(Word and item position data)

= = = = =

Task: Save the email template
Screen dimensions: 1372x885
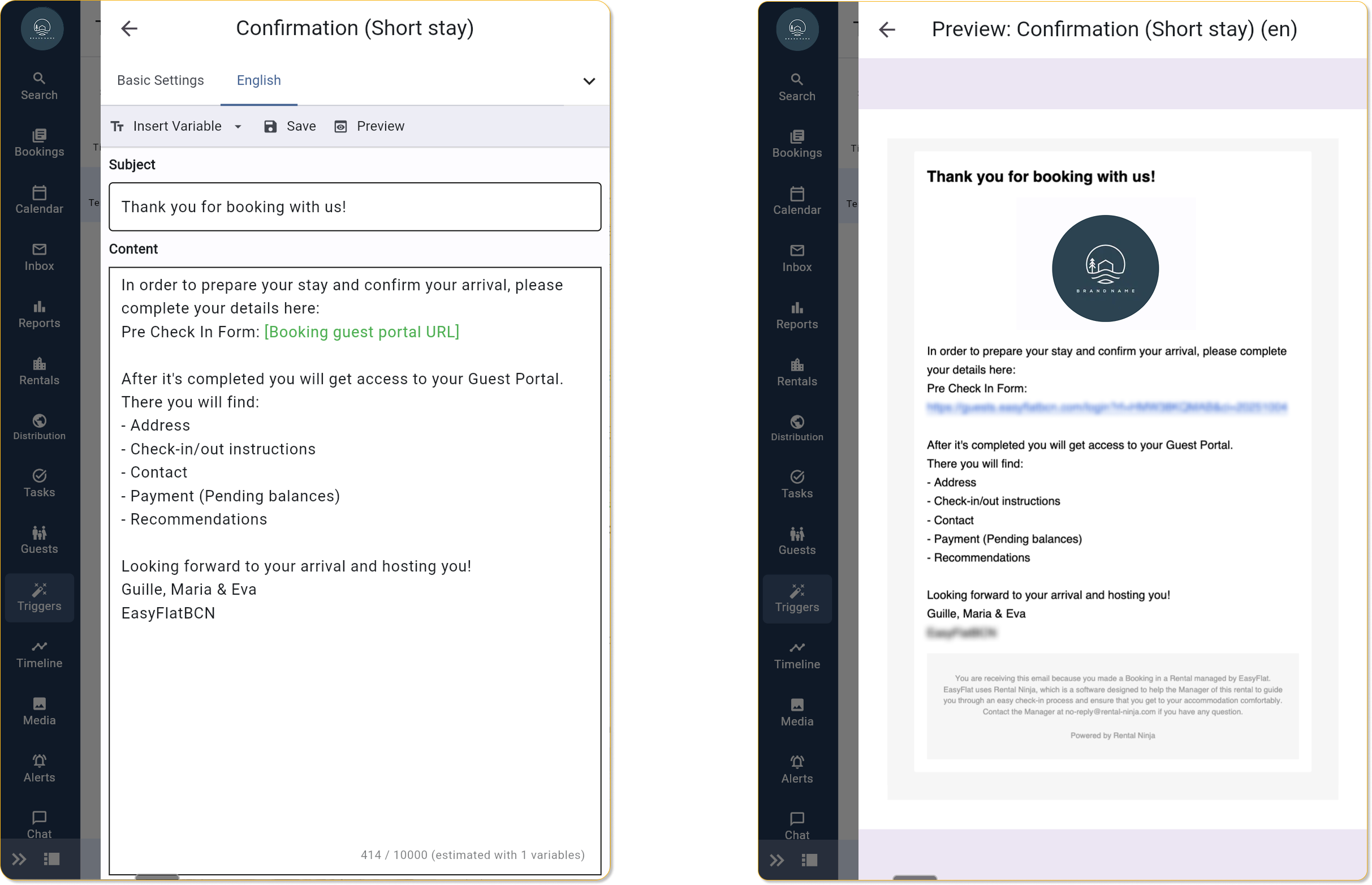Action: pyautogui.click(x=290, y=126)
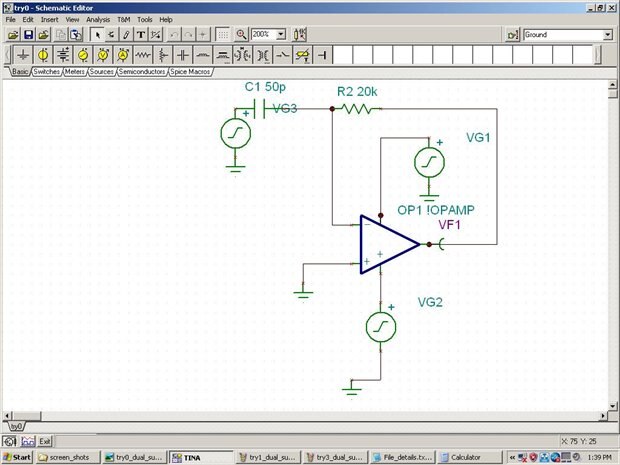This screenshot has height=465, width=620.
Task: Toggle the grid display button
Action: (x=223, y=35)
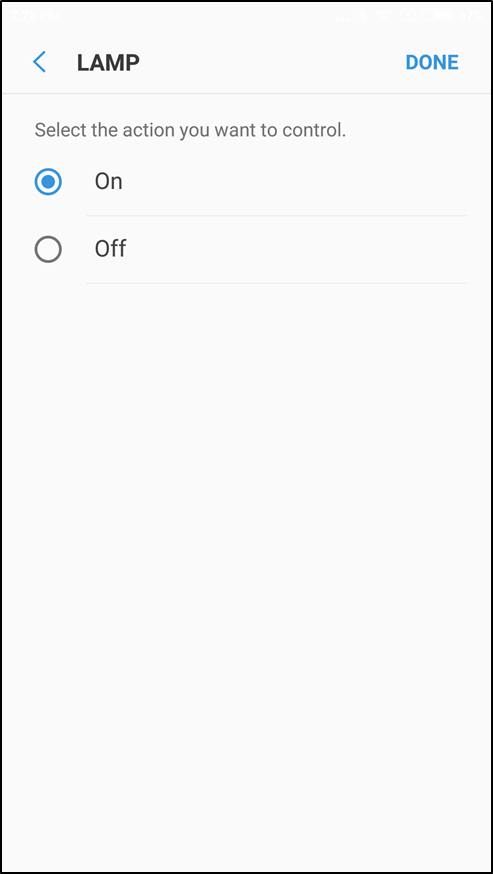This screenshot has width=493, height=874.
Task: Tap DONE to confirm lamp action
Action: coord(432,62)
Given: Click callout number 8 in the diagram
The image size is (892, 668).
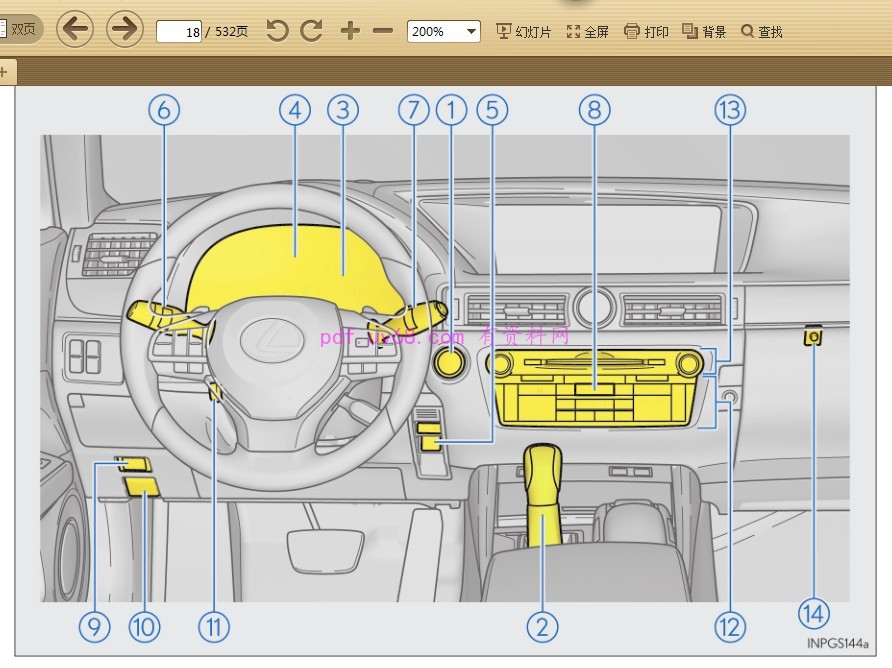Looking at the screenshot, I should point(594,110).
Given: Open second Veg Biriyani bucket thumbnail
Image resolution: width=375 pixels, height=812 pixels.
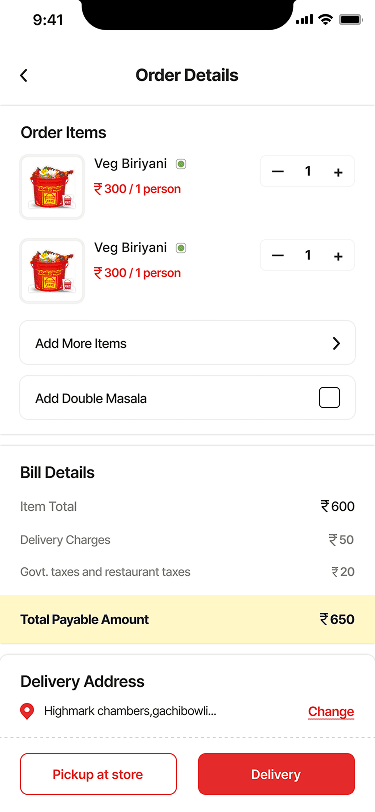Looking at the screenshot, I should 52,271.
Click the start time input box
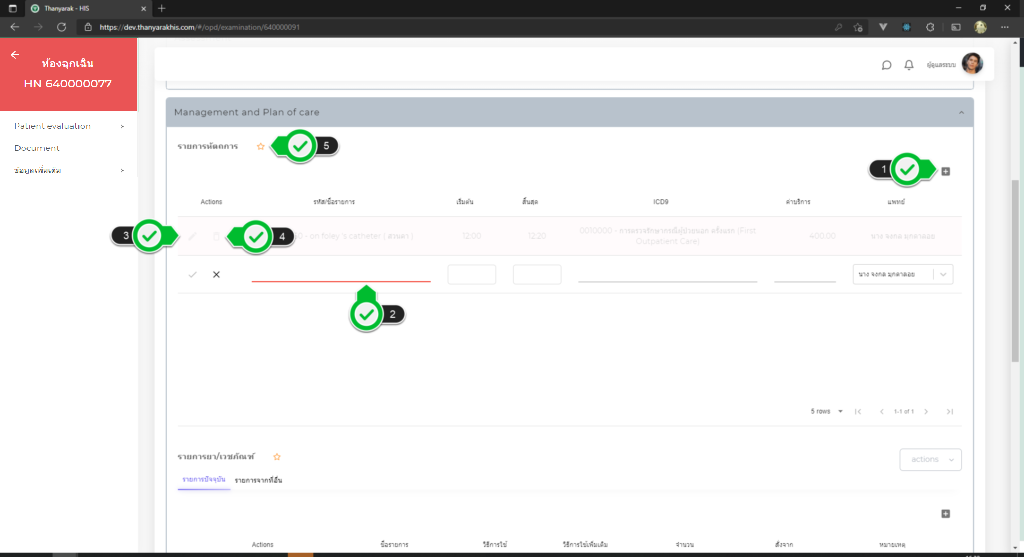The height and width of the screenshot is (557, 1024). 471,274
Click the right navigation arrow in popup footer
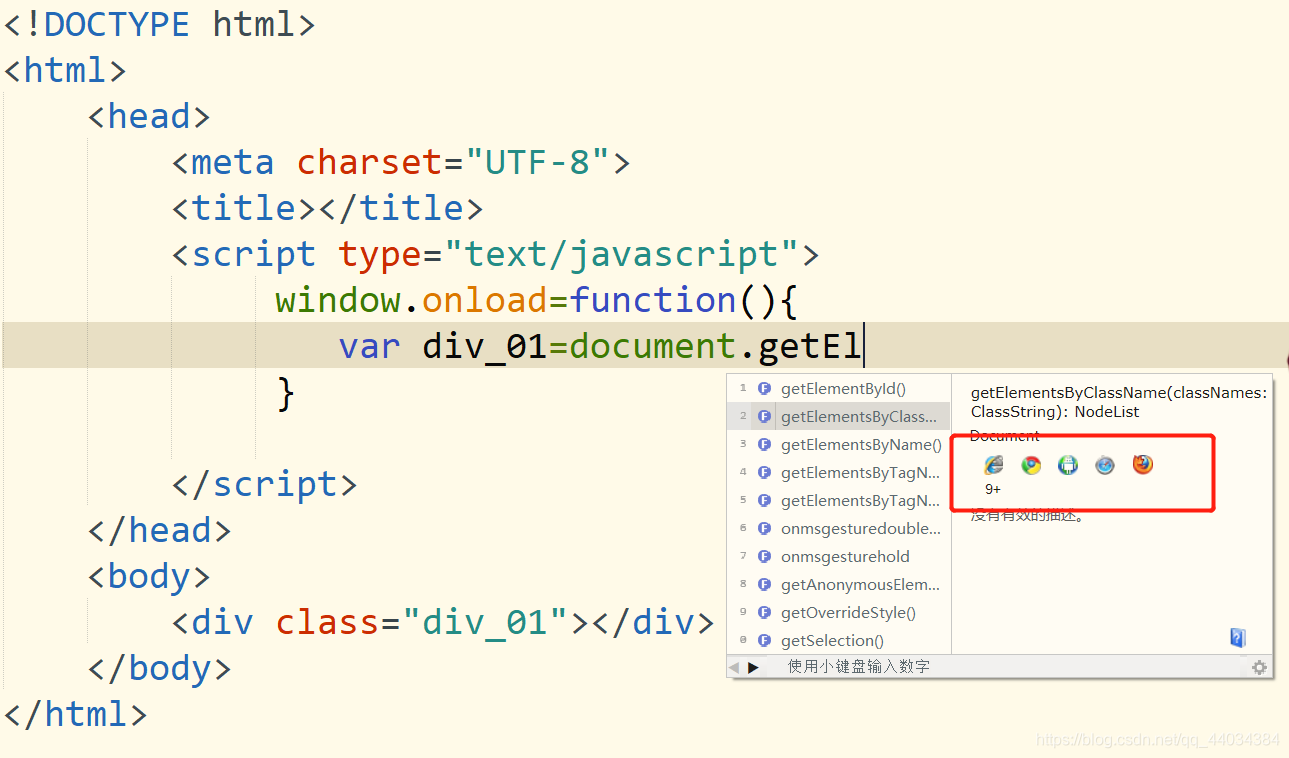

= = = = =

» What to produce: Copy out every line of the rows above word for word, leaving the pictures out of your answer.

» Exercise result:
Task: Save the email template
Screen dimensions: 1372x885
Action: pyautogui.click(x=290, y=126)
This screenshot has height=465, width=620.
Task: Toggle the grid display button
Action: (x=223, y=35)
This screenshot has width=493, height=874.
Task: Tap DONE to confirm lamp action
Action: coord(432,62)
Given: Click callout number 8 in the diagram
The image size is (892, 668).
Looking at the screenshot, I should point(594,110).
Given: Open second Veg Biriyani bucket thumbnail
Image resolution: width=375 pixels, height=812 pixels.
Looking at the screenshot, I should 52,271.
Click the start time input box
The height and width of the screenshot is (557, 1024). 471,274
Click the right navigation arrow in popup footer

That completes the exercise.